Gumbo is one of those stews that everyone makes in their own way. I happen to prefer a more Cajun method, with a dark roux and not much tomato, if any. The roux (pronounced “roo”) is a mixture of fat and flour that thickens the stew and, when you cook it to the color of dark chocolate, adds a distinctive flavor.
All gumbos use a roux, either as a base of stirred in at the end, and all gumbos employ the Holy Trinity of onion, green pepper, and celery. Most use garlic, too. And almost all gumbo uses at least one of the three thickeners: the roux, okra or filé, which is dried, powdered sassafras leaf. Rarely will you see all three in a gumbo, however.

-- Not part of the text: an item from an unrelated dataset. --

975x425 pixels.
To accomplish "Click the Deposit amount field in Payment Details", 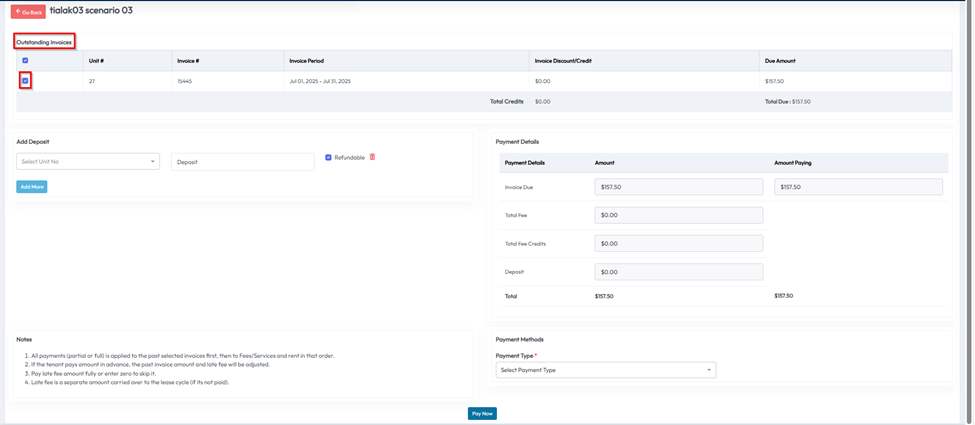I will [678, 272].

Meat is where it gets crazy. You can put pretty much any meat you want in a gumbo, and most include more than one.
This turkey gumbo is pretty typical in that it has the main meat — turkey legs and thighs — plus something smoked, in this case my homemade andouille sausage, and a seafood like shrimp, crab or crawfish.
I do not advise using turkey breast here, because it doesn’t take well to long stewing. If you must use turkey breast, dice it into pieces you’d want to eat, then toss it into the gumbo in the last 10 minutes so it won’t dry out.
Gumbo is usually served with steamed, long-grain rice, or potato salad. A Dixie or Abita beer is a good accompaniment.
Gumbo is one of the great uses for a turkey drumstick. I use homemade andouille and Gulf shrimp from Alabama, but any good American shrimp and smoked sausage will do; tasso ham is another good option. And feel free to put any and all meats you want in here. I use filé powder here to thicken my gumbo, but you can skip that and use ½ pound of okra instead.
- ½ cup peanut oil, lard, or butter
- 1 cup flour
- 1 quart stock, turkey or other good similar stock
- 2 bell peppers, diced
- 2 celery stalks, diced
- 1 large yellow onion, diced
- 6 garlic cloves, minced
- 1 tablespoon tomato paste
- 2 to 4 turkey drumsticks
- ¼ teaspoon celery seed
- 2 bay leaves
- 2 tablespoons Cajun or Creole seasoning
- ¼ to ½ pound smoked sausage or tasso ham, cut into coins or chunks
- 1 pound peeled, raw shrimp
- 1/2 pound sliced okra (or 2 tablespoons filé powder)
- Tabasco or other hot sauce to taste
- Chopped green onions, for garnish
- Pour the stock and 1 quart water into a pot and bring it to a simmer.
- In a large, heavy soup pot, heat the peanut oil over medium-high heat. Stir in the flour to make a roux and cook this, stirring often, until it’s the color of milk chocolate. You’ll need to stir this more often as it cooks so it doesn’t burn. This should take about 15 minutes.
- Add the diced vegetables and the garlic, and mix well. Let this cook over medium heat until soft, about 10 minutes. Stir in the tomato paste, celery seed, bay leaves, and Cajun seasoning.
- Bring the stock to a full boil and start adding it ladle by lade into the soup pot. It will sputter and seize up at first, but keep adding the stock until it has all incorporated. Bring this to a full, rolling boil and let this boil for a couple of minutes.
- Turn the heat back down to a simmer and add the turkey drumsticks. Taste for salt and let this simmer until the meat wants to fall off the bone, a couple of hours. Remove the turkey legs and pull the meat from the bone.
- Add the sausage, shrimp, and okra or about a tablespoon of filé to thicken, and let this simmer 5 minutes. Add Tabasco to taste and serve garnished with green onions over rice.